Texto del ejercicio:
=-=-=-=-=

Hace más de cuarenta años, el 5 de junio de 1981, se diagnosticó el primer caso de sida. Desde sus inicios, la infección por VIH y el Sida trascendió lo biológico para convertirse en un fenómeno político y social con una alta carga moralizante, discriminatoria y estigmatizante, que culpabilizaba a las personas afectadas.
Empezó a denominarse peste rosa, cáncer gay o enfermedad de las cuatro haches, en referencia a los homosexuales, heroinómanos, hemofílicos y haitianos, que eran los grupos de personas a los que se pensaba en aquellos años que afectaba.
La historia de estos cuarenta años de pandemia ha estado llena de luces y sombras. Hemos pasado de aquel lamentablemente famoso slogan SILENCIO=MUERTE que el grupo activista ACT UP tomó como imagen central de la campaña en lucha contra el VIH/Sida, al esperanzador INDETECTABLE=INTRANSMISIBLE, que desde el entorno comunitario se promueve como mensaje para reducir el estigma de la sociedad y autoestigma de las personas con el VIH.

=-=-=-=-=

Registros proporcionados:

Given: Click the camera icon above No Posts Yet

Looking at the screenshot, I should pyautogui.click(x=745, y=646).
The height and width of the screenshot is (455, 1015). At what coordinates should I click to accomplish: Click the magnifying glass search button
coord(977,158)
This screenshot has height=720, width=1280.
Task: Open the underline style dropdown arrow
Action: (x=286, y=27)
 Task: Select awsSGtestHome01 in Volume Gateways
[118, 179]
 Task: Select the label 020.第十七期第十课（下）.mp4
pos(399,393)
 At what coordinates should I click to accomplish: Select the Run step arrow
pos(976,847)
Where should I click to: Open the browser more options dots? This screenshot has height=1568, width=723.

=-=-=-=-=

Tarea:
Continúa el texto sobre los cuarenta años de VIH y sida a partir de su última oración.

Respuesta:
La respuesta al VIH se ha constituido como un catalizador en la conquista de derechos de las minorías sexuales, de las mujeres y las niñas, de las personas excluidas, migrantes, en situación de prostitución, de las personas privadas de libertad, de las usuarias de drogas, del derecho universal a la salud y el acceso global a tratamientos. La respuesta al VIH ha sido desde sus inicios básicamente una cuestión de derechos humanos.